Circuit Complexity in Fermionic Field Theory

TL;DR

This paper develops a framework for measuring the complexity of free fermionic quantum field theories using Nielsen's geometric approach, exploring both discretized and continuum methods, and analyzing fermionic cMERA tensor networks.

Contribution

It introduces a novel method to compute complexity in fermionic quantum field theories through geometric and tensor network perspectives, addressing cut-off ambiguities.

Findings

Computed complexity measures for fermionic QFTs in 1+1 and 3+1 dimensions.

Analyzed the role of Bogoliubov-Valatin transformations and squeezing operators.

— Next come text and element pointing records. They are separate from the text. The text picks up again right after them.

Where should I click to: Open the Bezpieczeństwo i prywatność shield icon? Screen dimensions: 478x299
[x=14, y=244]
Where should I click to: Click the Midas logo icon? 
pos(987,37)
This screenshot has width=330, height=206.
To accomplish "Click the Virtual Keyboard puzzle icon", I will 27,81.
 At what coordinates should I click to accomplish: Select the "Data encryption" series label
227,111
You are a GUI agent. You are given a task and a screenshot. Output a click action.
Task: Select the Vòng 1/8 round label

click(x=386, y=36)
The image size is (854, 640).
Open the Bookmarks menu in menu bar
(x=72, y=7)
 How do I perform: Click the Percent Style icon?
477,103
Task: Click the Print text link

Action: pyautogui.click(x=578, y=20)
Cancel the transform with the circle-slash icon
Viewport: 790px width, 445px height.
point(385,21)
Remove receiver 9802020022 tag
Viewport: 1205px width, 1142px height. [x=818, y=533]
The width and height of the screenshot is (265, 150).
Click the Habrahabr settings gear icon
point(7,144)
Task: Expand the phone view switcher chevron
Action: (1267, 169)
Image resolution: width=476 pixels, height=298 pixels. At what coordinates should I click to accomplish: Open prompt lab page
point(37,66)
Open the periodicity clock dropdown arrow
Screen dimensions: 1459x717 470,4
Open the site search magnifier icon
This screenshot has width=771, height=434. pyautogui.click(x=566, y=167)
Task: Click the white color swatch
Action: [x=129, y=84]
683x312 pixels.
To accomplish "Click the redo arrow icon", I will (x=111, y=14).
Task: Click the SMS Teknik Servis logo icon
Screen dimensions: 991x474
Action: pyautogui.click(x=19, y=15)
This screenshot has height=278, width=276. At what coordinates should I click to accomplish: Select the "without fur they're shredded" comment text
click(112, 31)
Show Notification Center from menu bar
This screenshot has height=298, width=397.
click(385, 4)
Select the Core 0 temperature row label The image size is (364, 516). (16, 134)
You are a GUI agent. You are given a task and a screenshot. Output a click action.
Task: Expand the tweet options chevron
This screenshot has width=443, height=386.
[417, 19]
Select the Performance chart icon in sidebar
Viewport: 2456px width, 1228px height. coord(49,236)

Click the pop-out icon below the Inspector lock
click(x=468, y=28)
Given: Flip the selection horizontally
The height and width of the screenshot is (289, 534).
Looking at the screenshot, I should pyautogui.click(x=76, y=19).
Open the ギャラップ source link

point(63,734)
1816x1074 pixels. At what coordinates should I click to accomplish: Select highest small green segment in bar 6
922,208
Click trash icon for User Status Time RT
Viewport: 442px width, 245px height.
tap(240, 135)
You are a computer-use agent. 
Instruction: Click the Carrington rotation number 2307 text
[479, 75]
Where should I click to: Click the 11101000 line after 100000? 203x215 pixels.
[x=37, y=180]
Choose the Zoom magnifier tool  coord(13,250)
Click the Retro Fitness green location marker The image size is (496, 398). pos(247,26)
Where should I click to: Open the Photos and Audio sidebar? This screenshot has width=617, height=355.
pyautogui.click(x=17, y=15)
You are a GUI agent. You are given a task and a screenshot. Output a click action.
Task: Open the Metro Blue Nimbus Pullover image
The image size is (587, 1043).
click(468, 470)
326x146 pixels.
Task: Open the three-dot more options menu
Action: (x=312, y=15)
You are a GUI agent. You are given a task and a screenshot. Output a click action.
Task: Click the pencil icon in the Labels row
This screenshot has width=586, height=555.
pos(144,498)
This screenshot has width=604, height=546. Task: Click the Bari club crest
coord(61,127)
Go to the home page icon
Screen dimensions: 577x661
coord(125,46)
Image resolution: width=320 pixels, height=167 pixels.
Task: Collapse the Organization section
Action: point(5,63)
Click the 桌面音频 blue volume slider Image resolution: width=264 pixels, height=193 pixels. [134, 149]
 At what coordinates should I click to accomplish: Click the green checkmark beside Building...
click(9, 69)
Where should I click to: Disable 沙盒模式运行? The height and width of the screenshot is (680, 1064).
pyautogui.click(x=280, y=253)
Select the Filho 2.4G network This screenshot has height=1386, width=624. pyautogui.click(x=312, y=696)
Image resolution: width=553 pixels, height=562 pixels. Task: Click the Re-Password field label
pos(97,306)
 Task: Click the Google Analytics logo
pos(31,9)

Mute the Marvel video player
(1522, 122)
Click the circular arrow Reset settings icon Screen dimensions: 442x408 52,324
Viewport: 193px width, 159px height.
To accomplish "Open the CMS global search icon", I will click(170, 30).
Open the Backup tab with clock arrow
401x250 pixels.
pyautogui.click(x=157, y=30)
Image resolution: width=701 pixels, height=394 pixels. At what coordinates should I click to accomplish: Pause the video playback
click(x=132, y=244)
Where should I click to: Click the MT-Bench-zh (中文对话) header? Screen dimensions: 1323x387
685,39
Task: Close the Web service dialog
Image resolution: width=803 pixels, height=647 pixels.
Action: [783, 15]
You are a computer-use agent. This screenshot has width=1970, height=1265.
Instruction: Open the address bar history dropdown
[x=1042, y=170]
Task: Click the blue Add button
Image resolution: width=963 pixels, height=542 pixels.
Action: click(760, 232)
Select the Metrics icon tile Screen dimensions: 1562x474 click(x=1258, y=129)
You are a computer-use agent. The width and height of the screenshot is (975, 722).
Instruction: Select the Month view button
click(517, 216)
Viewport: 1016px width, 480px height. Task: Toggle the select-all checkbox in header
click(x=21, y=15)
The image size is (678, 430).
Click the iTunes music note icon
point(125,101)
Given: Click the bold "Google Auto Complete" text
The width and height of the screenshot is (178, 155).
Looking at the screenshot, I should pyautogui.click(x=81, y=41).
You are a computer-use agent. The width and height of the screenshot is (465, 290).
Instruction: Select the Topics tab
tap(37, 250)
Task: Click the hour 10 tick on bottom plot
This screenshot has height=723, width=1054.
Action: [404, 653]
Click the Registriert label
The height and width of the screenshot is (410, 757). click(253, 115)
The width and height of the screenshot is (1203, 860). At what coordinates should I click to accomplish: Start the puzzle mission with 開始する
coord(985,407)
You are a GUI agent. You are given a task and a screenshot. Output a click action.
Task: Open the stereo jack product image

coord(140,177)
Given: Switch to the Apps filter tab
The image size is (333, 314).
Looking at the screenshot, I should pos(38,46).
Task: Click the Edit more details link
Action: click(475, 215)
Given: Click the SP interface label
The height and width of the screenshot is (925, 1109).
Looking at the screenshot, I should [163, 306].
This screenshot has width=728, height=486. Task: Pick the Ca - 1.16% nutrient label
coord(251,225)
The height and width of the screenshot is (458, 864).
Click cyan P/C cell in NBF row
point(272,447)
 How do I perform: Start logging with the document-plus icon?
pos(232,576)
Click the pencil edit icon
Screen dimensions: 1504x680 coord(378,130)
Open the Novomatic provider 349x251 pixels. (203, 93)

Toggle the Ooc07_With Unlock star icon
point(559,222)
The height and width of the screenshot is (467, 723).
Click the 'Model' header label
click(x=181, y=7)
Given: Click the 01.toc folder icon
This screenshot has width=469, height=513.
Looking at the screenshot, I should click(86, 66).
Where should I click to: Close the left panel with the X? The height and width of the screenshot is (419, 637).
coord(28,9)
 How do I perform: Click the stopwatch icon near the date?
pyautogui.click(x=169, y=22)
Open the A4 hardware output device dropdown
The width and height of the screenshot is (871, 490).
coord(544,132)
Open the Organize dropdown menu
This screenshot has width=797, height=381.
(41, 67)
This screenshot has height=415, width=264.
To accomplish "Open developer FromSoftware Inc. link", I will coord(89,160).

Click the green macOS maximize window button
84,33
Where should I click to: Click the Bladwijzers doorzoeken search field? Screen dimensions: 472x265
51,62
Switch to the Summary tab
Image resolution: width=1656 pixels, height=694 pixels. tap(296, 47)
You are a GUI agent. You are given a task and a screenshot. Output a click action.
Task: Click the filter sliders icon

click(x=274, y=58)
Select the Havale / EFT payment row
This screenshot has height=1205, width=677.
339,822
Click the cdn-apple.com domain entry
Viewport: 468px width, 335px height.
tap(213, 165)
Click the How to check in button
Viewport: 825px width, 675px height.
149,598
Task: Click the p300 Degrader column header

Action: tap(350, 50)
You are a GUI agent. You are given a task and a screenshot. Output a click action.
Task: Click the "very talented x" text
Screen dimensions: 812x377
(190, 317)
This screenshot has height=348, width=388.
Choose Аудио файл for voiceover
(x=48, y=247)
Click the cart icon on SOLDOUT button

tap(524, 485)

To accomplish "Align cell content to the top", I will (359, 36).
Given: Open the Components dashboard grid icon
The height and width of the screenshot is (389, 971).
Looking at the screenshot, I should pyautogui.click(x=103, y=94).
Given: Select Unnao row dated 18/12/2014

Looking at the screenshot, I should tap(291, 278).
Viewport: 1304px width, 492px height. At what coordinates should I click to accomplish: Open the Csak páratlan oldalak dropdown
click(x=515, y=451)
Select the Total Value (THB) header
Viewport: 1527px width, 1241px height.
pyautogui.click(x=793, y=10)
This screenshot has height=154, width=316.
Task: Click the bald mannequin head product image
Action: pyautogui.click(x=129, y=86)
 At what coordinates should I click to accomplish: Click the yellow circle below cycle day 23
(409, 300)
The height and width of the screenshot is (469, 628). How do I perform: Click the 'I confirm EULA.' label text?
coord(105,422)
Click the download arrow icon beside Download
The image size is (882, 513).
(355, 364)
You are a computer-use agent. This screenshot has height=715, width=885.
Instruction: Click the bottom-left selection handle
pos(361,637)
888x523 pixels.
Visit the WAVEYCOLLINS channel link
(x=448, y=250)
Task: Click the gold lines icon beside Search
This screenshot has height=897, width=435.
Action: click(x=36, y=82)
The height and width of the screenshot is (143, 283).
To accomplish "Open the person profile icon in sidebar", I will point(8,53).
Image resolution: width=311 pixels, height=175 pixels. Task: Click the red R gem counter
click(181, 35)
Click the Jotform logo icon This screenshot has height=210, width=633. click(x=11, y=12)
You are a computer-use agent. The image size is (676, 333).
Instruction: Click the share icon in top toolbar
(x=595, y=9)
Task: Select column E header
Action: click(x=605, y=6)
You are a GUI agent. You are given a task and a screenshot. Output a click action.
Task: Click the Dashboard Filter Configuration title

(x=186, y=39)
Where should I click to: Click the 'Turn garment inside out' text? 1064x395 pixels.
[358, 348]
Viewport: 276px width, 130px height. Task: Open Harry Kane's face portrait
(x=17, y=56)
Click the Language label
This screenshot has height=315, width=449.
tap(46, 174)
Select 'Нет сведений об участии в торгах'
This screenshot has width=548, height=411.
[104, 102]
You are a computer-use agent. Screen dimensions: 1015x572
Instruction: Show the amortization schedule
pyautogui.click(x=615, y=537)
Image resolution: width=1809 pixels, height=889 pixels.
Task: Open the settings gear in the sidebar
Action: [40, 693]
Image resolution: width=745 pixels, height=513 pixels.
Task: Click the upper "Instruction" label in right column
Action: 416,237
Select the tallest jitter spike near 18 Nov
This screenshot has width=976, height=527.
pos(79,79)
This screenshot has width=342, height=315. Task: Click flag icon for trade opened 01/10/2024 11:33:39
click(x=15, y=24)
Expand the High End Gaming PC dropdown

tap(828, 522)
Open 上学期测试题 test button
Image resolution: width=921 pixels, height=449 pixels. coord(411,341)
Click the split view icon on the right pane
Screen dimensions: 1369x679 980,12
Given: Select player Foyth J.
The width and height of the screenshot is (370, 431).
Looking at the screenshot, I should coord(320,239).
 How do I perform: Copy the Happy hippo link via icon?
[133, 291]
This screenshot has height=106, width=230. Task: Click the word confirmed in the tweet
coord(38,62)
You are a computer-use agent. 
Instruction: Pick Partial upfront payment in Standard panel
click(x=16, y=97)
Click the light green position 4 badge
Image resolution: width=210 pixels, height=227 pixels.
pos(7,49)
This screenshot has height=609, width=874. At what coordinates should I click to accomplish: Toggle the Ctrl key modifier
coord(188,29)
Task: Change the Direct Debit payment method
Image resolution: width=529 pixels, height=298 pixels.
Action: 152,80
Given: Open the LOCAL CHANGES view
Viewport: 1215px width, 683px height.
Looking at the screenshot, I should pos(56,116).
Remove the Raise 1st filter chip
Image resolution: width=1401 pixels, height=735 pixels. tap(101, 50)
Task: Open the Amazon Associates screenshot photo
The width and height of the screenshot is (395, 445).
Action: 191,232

Explored the connection between circuit complexity and fermionic cMERA tensor networks.

Abstract

We define and calculate versions of complexity for free fermionic quantum field theories in 1+1 and 3+1 dimensions, adopting Nielsen's geodesic perspective in the space of circuits. We do this both by discretizing and identifying appropriate classes of Bogoliubov-Valatin transformations, and also directly in the continuum by defining squeezing operators and their generalizations. As a closely related problem, we consider cMERA tensor networks for fermions: viewing them as paths in circuit space, we compute their path lengths. Certain ambiguities that arise in some of these results because of cut-off dependence are discussed.